Prepare for the stalled and even dropped legislation.
With newly elected Democrat Doug Jones on the way, the White House is in for some real fuhgettaboutit times — unless, of course, Trump can do a 180 on the whole cooperation thing and learn to work with the establishment-minded of the party. That means John McCain.
Right — fuhgettaboutit, here we come.
The Alabama election results won’t be certified until Dec. 26, and Jones won’t be sworn and seated until at least Jan. 3. Until then, Sen. Luther Strange will finish his term. That’s a boon for Majority Leader Mitch McConnell, who’s smartly trying to quicken a couple of funding and tax measures across the finish line. The Republicans, bluntly put, can sure use this extra GOP time.
There are optimists, of course, who point to Jones’ geography and say that any Democrat from Alabama is sort of like a Republican by the rest of the country’s standards.
Don’t be fooled. Jones is not a conservative.
Seriously, Jones may hail from the Deep South, and from one of the most conservative states in the Deep South — one which hasn’t elected a Democratic senator in about 25 years, and one which went for Trump over Hillary Clinton by a 62 percent to 34 percent margin.
But that doesn’t mean he’s going to go to Washington, D.C., and be the next Zell Miller — the 2000-2005 U.S. senator from Georgia who rocked Democratic circles by supporting George W. Bush over John Kerry for president.
No, Jones is liberal, through and through. And he’s about to widen the circle of the so-called moderates in the Republican Party in the Senate, a.k.a. “RINOS,” by joining the likes of McCain, Susan Collins from Maine, Rob Portman from Ohio, Lisa Murkowski of Alaska and Shelley Moore Capito of West Virginia.
He’s about to become Sen. Chuck Schumer’s best friend.
On abortion, Jones has said this: “I fully support a woman’s freedom to choose what happens to her own body.”
On the Second Amendment, Jones has called for “limitations” that include more background checks.
On immigration, Jones supports the Deferred Action for Childhood Arrivals, or DACA, program.
On health care, Jones is pro-Obamacare and has expressed being “disturbed about repeated efforts to repeal the bill or weaken it.”

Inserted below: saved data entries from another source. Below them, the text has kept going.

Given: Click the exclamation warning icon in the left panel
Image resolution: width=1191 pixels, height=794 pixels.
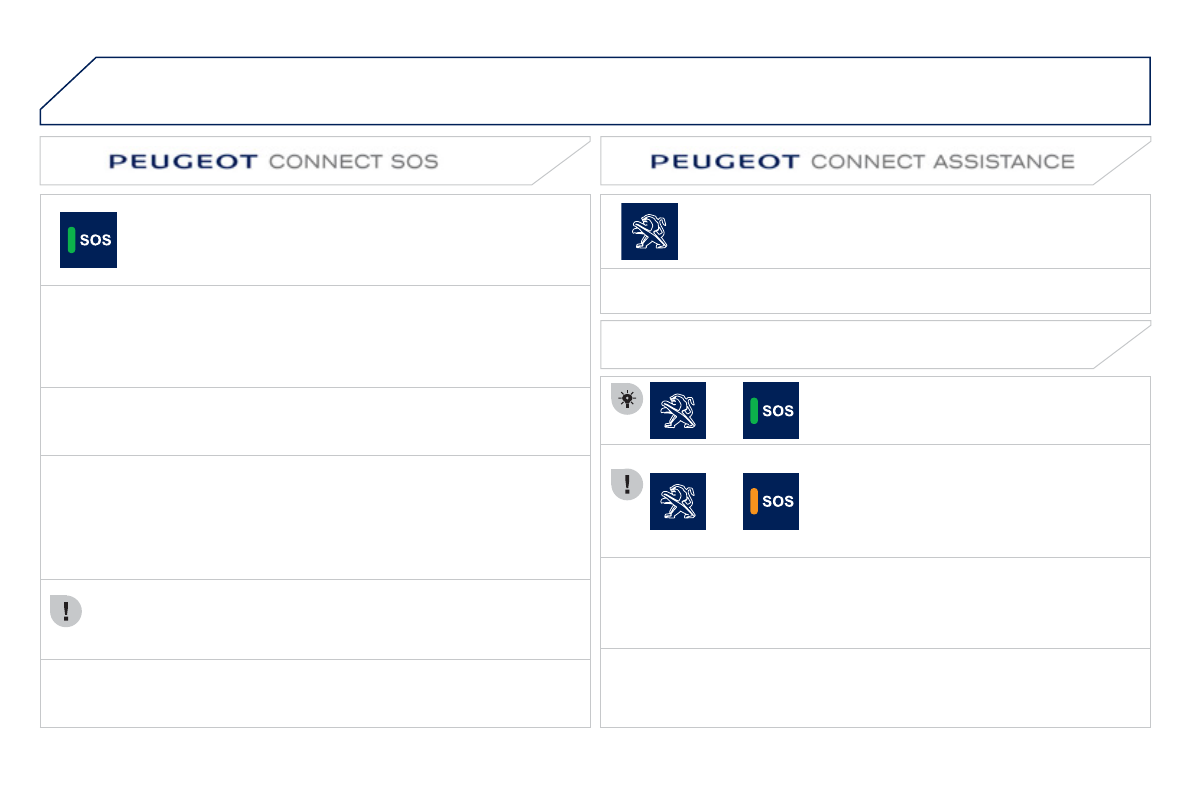Looking at the screenshot, I should tap(66, 611).
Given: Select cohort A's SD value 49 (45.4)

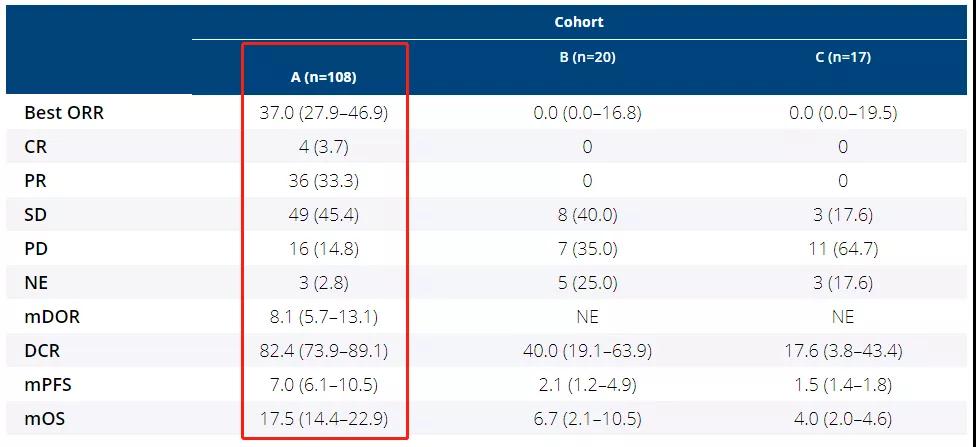Looking at the screenshot, I should click(x=323, y=215).
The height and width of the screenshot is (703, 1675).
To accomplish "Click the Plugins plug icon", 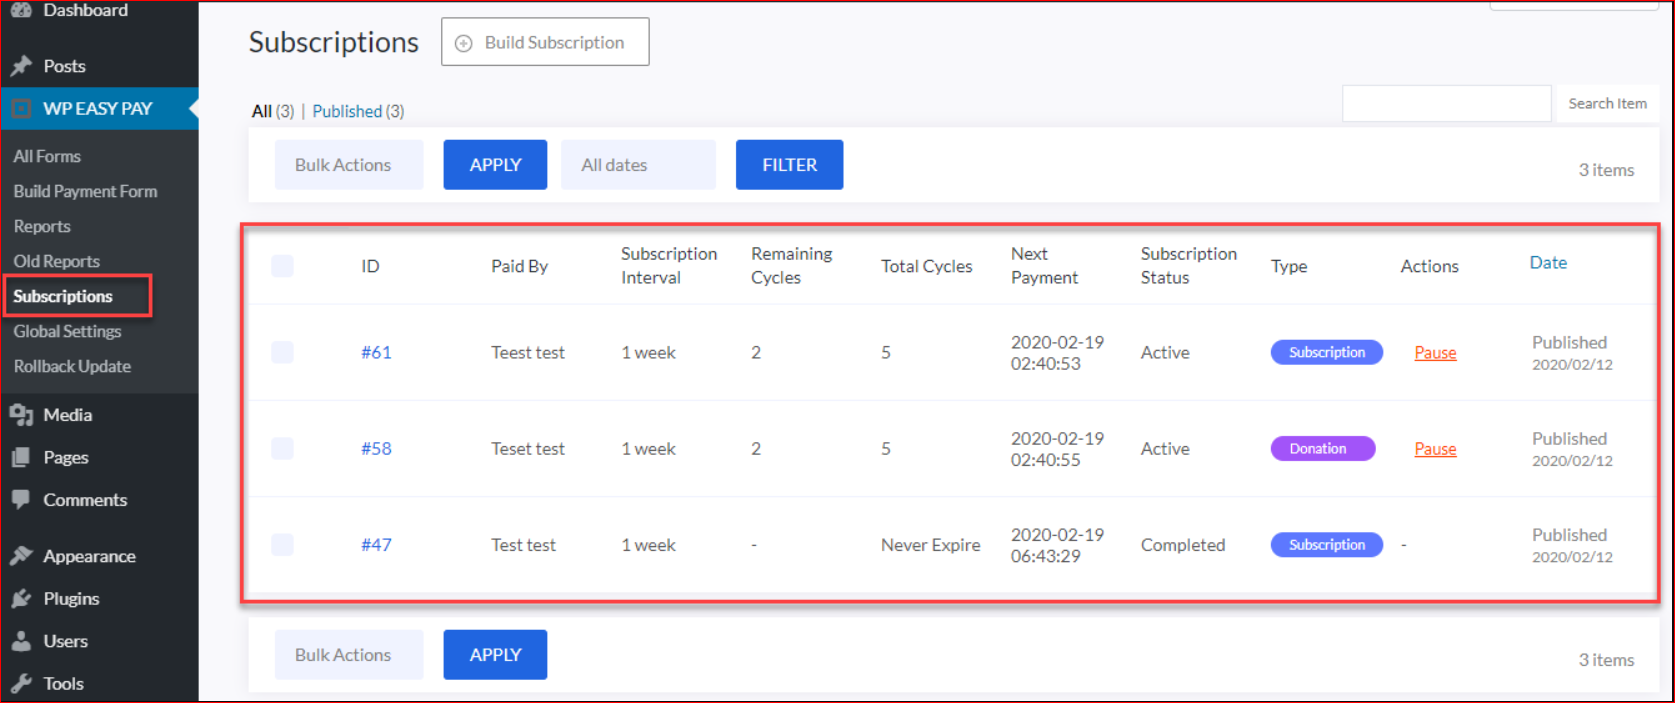I will point(21,599).
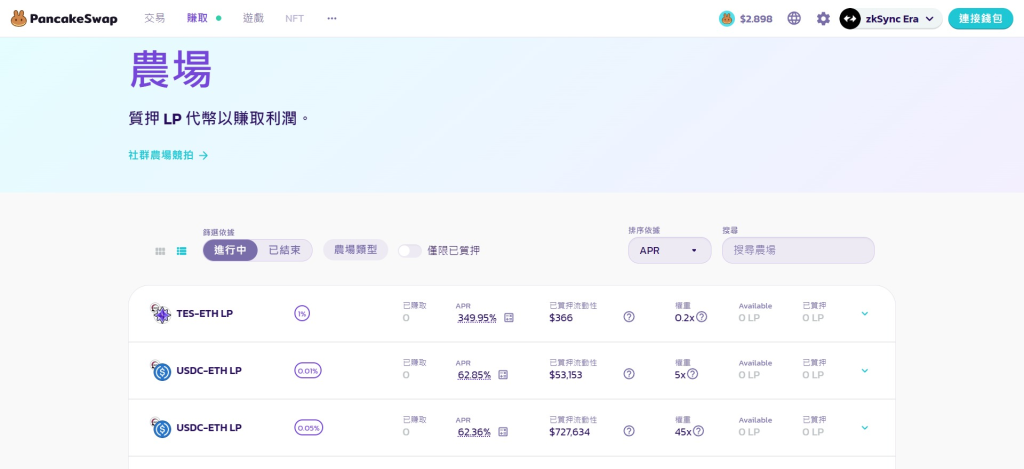Switch to card grid view icon
This screenshot has width=1024, height=469.
[x=160, y=251]
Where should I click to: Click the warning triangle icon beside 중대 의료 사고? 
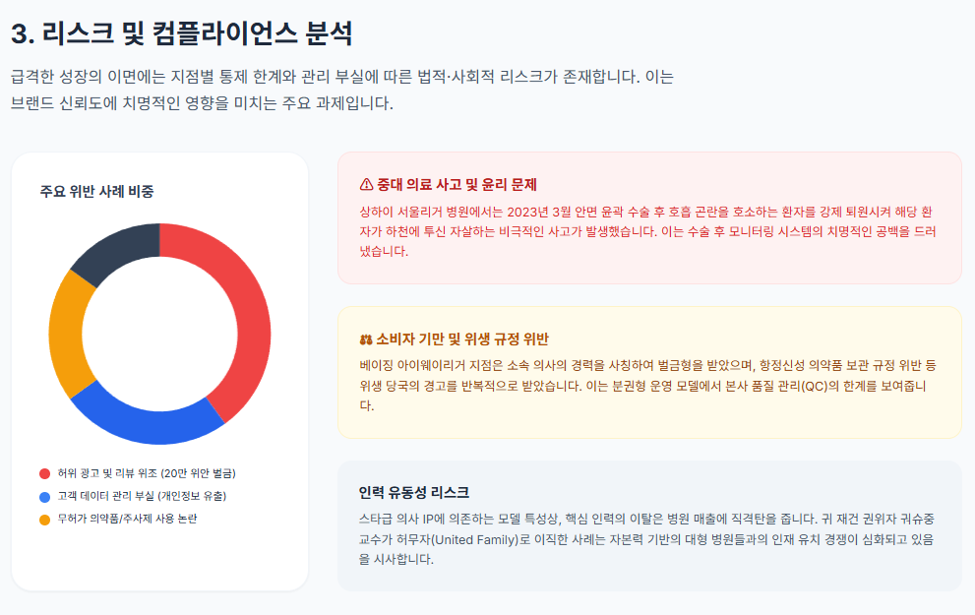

That last — the anti-Obamacare repeal stance — already sets Jones in direct opposition with the Senate version of tax reform. Schumer knows it; that’s why he called for the Republicans to delay votes on the tax bill until after Jones is sworn into office.
Jones is also about as pro-LGBTQ rights as you can get, on record with resisting both Trump’s ban on transgenders in the military and with Trump’s overturn of Barack Obama-era Department of Education guidelines on transgenders in the schools.
What a joy for Democrats Roy Moore turned out to be. Moore lost one of the most reliably Republican seats in the Senate to an upstart Democrat who’s never sought political office — and why? Because he thought God had appointed him to run this race, and he couldn’t believe voters would feel so squeamish at the dark cloud of sexual misconduct that hovered above his head that they’d actually try to bypass him and send in 22,000 or so write-in ballots.
He was arrogant. He was wrong. He never should have stayed in the race.
But he did. And now Jones is in office.
And now Trump’s agenda — the border crackdowns, the Obamacare repeal, the reel-in of environmental radicalism, the common-sense national security measures — is going to become one more Democratic vote harder to achieve.